═══ Extracted information ═══
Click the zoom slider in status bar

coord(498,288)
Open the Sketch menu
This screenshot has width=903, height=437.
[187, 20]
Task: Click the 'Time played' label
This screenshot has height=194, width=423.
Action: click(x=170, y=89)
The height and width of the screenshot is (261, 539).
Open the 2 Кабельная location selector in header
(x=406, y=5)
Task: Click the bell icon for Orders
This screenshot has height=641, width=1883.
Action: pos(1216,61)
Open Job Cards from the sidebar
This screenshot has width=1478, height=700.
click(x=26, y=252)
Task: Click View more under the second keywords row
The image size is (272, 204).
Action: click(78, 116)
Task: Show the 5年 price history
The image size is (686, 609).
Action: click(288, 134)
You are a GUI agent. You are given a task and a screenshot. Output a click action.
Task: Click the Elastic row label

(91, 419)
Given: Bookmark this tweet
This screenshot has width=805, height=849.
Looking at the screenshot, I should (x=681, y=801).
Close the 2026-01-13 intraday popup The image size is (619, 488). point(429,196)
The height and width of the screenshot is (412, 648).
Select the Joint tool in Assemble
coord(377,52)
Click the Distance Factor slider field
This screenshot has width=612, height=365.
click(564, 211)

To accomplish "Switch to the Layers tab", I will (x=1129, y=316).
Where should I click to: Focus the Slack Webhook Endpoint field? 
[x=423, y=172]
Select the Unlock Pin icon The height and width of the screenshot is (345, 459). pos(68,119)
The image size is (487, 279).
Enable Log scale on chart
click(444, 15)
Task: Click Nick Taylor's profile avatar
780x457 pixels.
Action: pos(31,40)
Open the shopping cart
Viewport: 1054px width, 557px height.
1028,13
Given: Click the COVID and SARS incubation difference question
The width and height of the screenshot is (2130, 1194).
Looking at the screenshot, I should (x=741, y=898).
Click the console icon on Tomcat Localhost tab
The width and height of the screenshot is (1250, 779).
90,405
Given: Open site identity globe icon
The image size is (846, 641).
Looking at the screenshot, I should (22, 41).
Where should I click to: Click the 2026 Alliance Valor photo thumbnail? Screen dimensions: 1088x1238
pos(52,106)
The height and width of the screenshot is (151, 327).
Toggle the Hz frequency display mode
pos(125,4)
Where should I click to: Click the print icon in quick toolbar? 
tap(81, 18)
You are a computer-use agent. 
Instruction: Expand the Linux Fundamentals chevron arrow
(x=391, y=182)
═══
About this task:
Begin with the line that contains "The image size is (487, 279)." and end with the last line of the data. Repeat those two lines and all between them exactly.

Task result:
The image size is (487, 279).
Enable Log scale on chart
click(444, 15)
Task: Click Nick Taylor's profile avatar
780x457 pixels.
Action: pos(31,40)
Open the shopping cart
Viewport: 1054px width, 557px height.
1028,13
Given: Click the COVID and SARS incubation difference question
The width and height of the screenshot is (2130, 1194).
Looking at the screenshot, I should (x=741, y=898).
Click the console icon on Tomcat Localhost tab
The width and height of the screenshot is (1250, 779).
90,405
Given: Open site identity globe icon
The image size is (846, 641).
Looking at the screenshot, I should (22, 41).
Where should I click to: Click the 2026 Alliance Valor photo thumbnail? Screen dimensions: 1088x1238
pos(52,106)
The height and width of the screenshot is (151, 327).
Toggle the Hz frequency display mode
pos(125,4)
Where should I click to: Click the print icon in quick toolbar? 
tap(81, 18)
You are a computer-use agent. 
Instruction: Expand the Linux Fundamentals chevron arrow
(x=391, y=182)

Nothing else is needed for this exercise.